TASK DESCRIPTION » Starting with the line with "This screenshot has height=575, width=1568." in the entries below and going on through the line with "the Show all", output every line exactly and nothing more. No pictures.

DATA PROVIDED »
[Start of Attachment]

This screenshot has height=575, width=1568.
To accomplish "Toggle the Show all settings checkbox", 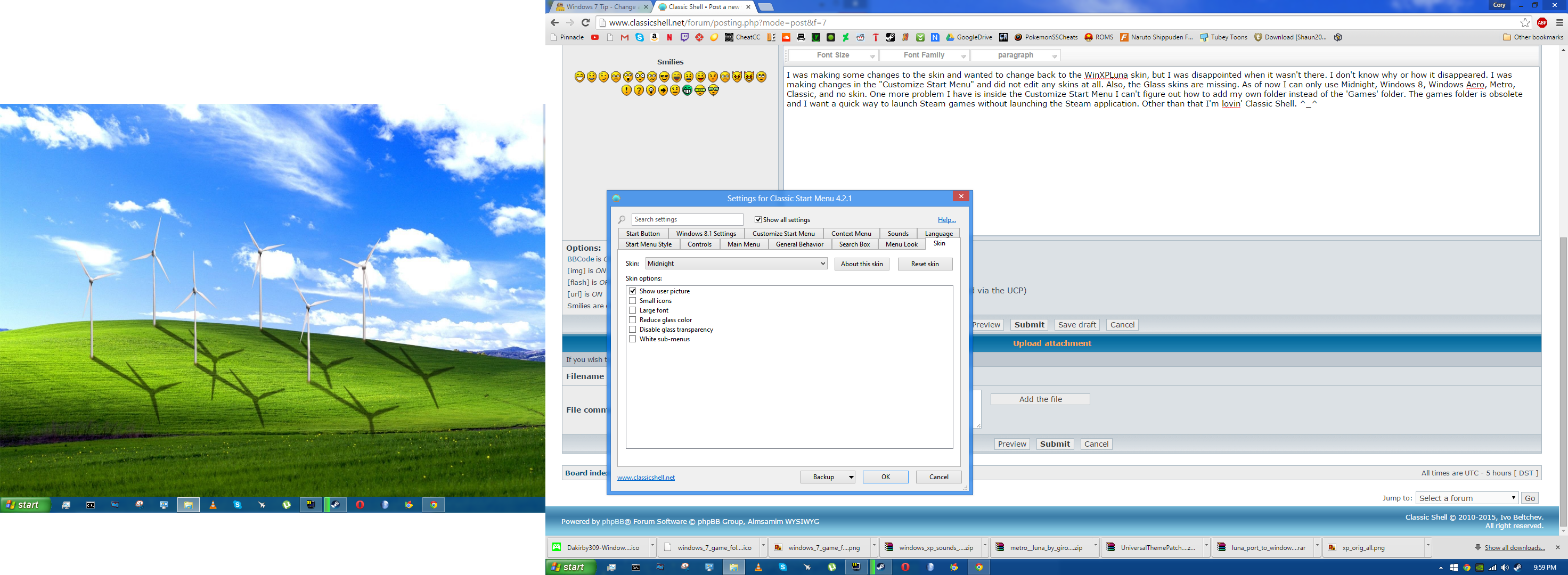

[End of Attachment]
[Start of Attachment]

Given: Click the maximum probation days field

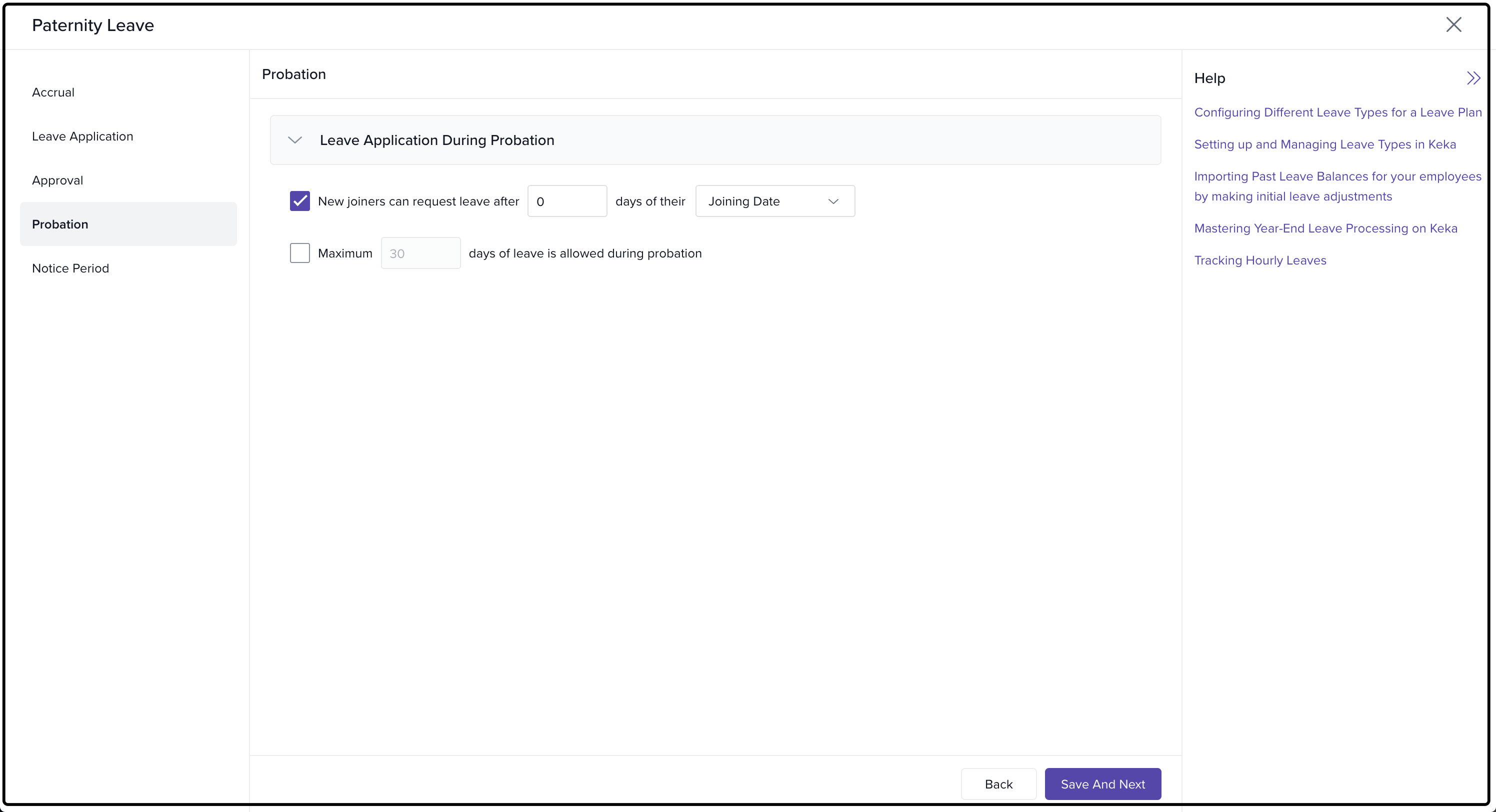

[End of Attachment]
[Start of Attachment]

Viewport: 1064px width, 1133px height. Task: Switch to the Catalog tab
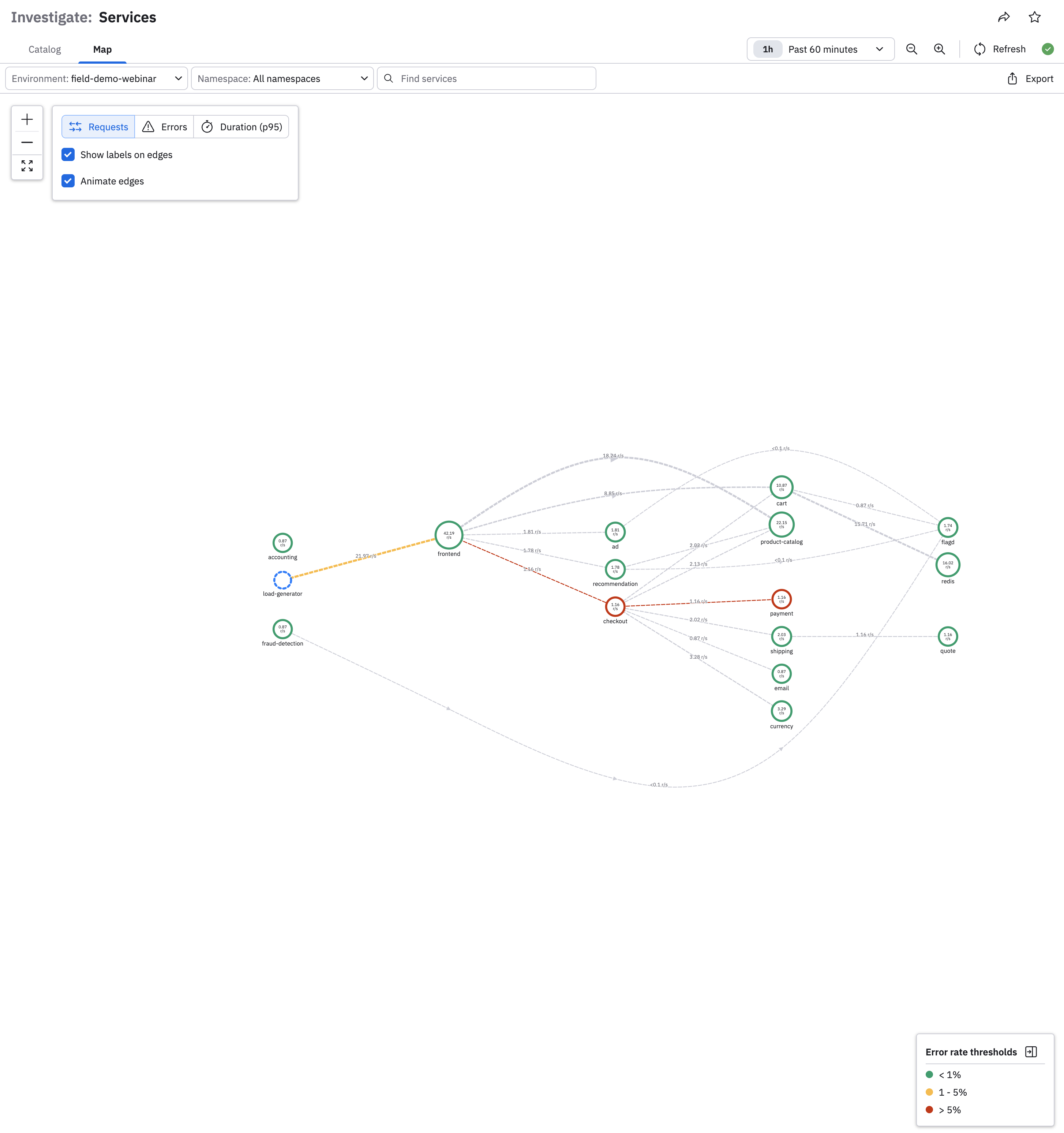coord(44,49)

[End of Attachment]

ANSWER AREA »
This screenshot has height=575, width=1568.
To accomplish "Toggle the Show all settings checkbox", 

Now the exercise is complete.